METHODS: Mice were treated (n=12) or not (control; CTL, n=12) with the antioxidant catechin (CAT; 30mg/kg/d) from weaning to the age of 9 months (9m); 6 mice from each group were then kept untreated until the age of 12 months (12m). At sacrifice (9 or 12m), femoral arteries were isolated to study endothelial function characterized by acetylcholine (Ach)-induced dilation in pressurized (100 mm Hg) vessels, and for DNA extraction to quantify Sod2 gene promoter methylation (EpiTYPER, Sequenom). The abdominal aorta was isolated to measure mRNA Sod2 levels (qPCR). Results are mean±SEM.

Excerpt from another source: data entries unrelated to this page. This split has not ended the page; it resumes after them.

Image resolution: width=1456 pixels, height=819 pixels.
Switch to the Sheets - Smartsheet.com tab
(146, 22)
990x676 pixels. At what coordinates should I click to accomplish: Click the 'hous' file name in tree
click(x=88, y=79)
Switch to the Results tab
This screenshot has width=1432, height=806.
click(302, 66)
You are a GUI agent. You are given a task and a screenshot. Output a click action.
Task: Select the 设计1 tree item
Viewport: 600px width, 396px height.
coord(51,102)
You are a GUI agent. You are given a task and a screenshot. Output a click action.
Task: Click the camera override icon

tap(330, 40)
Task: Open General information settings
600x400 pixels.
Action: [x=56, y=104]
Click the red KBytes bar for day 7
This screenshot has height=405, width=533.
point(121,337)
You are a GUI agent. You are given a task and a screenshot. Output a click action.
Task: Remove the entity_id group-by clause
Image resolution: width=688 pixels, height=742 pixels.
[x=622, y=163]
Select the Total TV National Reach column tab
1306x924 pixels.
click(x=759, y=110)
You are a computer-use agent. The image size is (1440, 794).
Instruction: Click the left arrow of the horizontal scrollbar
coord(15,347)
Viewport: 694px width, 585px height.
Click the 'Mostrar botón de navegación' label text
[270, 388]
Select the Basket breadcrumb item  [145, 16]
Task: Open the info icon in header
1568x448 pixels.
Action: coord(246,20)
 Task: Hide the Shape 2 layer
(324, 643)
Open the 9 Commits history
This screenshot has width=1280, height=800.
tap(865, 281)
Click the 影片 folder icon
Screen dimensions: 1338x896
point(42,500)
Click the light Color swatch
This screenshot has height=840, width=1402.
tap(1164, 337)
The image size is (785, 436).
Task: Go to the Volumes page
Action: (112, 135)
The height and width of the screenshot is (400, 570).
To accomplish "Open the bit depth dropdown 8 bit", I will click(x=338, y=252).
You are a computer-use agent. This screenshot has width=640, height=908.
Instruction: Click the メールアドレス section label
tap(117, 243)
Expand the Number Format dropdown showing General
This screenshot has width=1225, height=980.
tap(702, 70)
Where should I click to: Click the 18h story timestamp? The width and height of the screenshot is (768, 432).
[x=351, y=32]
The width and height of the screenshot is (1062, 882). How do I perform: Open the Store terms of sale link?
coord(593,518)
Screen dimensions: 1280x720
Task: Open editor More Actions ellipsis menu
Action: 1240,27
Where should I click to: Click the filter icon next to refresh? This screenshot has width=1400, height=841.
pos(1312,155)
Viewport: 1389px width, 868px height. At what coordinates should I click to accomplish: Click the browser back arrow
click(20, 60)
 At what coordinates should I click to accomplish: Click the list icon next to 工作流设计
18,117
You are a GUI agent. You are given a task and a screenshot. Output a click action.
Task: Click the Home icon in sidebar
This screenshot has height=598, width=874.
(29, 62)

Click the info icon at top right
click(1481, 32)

RESULTS: At 9m, Ach-induced dilation was similar in CTL (87±5%) and CAT-treated (94±2%) mice. After inhibition of NO synthase (NOS), however, Ach-induced NO-independent dilatation was reduced (P<0.05) in CTL mice (33±16%) but not in CAT-treated mice (81±9%). These differences were maintained at 12m. These functional changes suggest that normal oxidative stress impairs NO-independent compensatory dilation at 9m without further degradation at 12m. In CTL mice, Sod2 promoter methylation decreased from the age of 9 to 12m (from 16±2% to 7±1%; P<0.05); this was prevented by CAT (15±3% and 14±3%, at 9 and 12m, respectively) suggesting that free radicals lead to an epigenetic-dependent up-regulation of Sod2 expression. Accordingly, Sod2 mRNA expression was similar at 9m but greater at 12m in CTL (1.39±0.12 a.u.; P<0.05) compared to CAT-treated (0.31±0.06) mice. Hence, scavenging free radicals with CAT prevented the epigenetic-dependent up-regulation of compensatory Sod2 expression.
CONCLUSION: Free radical-dependent Sod2 promoter demethylation is associated with healthy vascular aging; this could contribute to minimizing the rise in oxidative stress-dependant damage and delay endothelial dysfunction.
- © 2011 by American Heart Association, Inc.